◆ SET TASK A ◆
Answer these about the post on the TRC Outdoors Loop Line, one per line:
(i) What name does TRC Outdoors give its product?
(ii) What was popular before guys carried a 12′ hank of GI climbing rope?
(iii) What is a Loop Line made of?
◆ SET TASK B ◆
Summarize the post on the TRC Outdoors Loop Line in two sentences.

TYR Tactical

TRC Outdoors – Jungle Loop Line

My friend Tom Blakey, aka @prepared_pathfinder has shared some photos of the new Loop Line he received from TRC Outdoors. TRC Outdoors refers to theirs as a Jungle Loop Line but we just called it a Loop Line. I hadn’t seen one of these in years, it’s great that someone is still making them. When I was in the Army in the late 80s and early 90s a Loop Line was an essential bit of kit.

For some time, guys ran around with a 12′ hank of GI climbing rope to do some of the things you could do with a Loop Line. Before that the British Toggle Ropes were all the rage.

It’s a piece of 1” tubular nylon with a loop sewn at either end. Many were remanufactured from lowering lines. Although often, guys would just throw a length of tubular nylon in their butt pack and tie off loops at the end if needed. Oddly enough, Natick made a run of them in-house and I somehow got ahold of it and carried it on my kit until I went into the Air Force.

◆ DATASET EXTRACT ◆
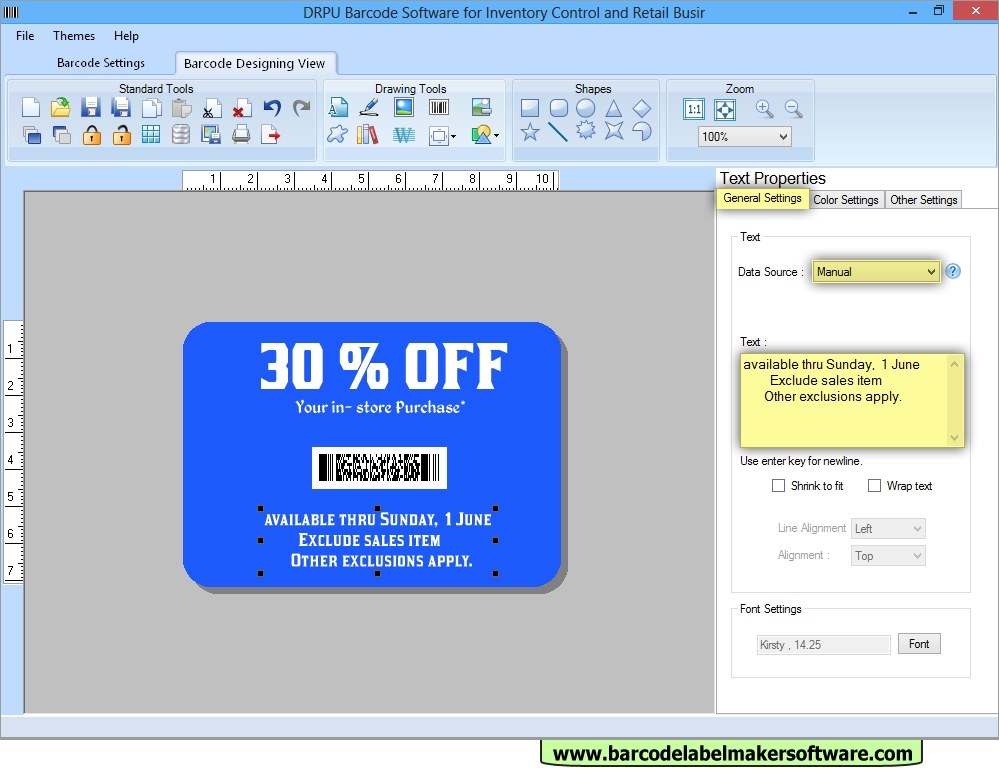Click the Font button

point(918,644)
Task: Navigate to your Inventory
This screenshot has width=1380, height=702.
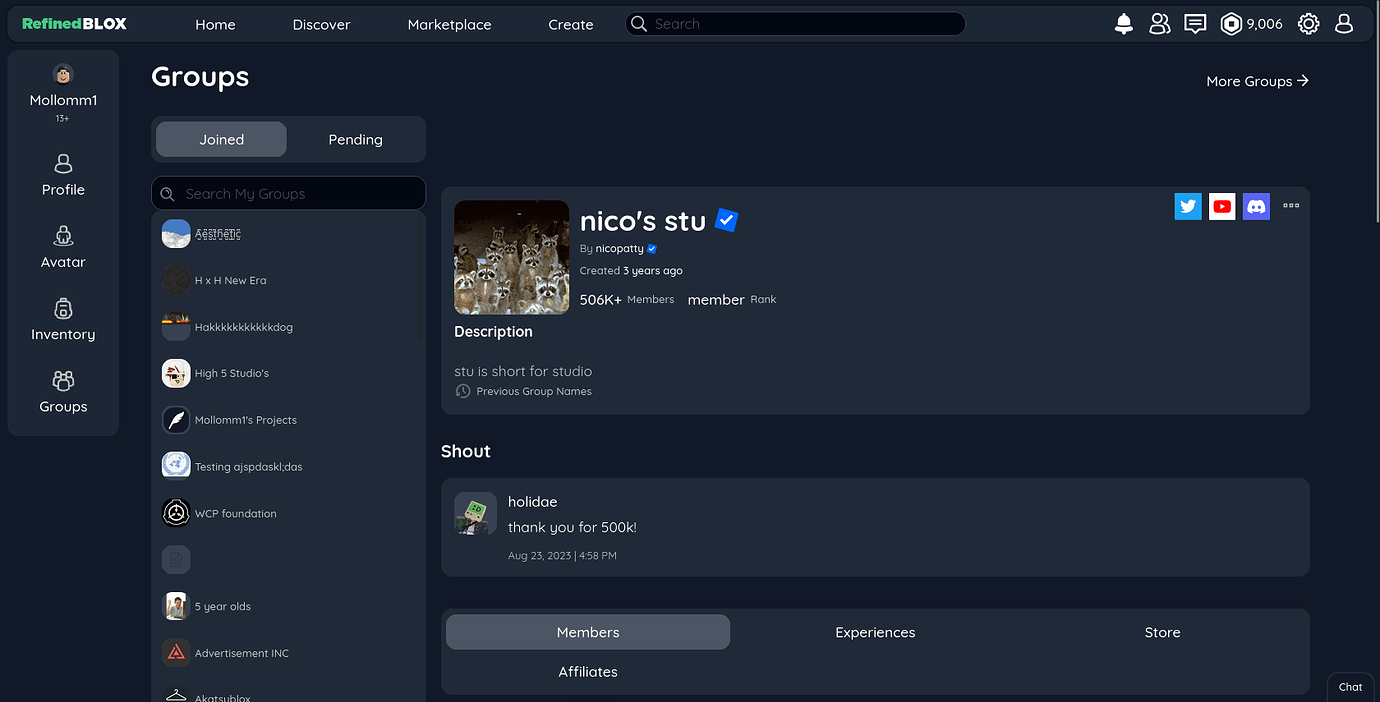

◆ ANSWER A ◆
(i) Jungle Loop Line
(ii) British Toggle Ropes
(iii) A piece of 1” tubular nylon with a loop sewn at either end

◆ ANSWER B ◆
Photos of a new Jungle Loop Line from TRC Outdoors prompt the writer to recall that a Loop Line was an essential bit of kit in the Army in the late 80s and early 90s. The item is a piece of 1” tubular nylon with a loop sewn at either end, and many were remanufactured from lowering lines.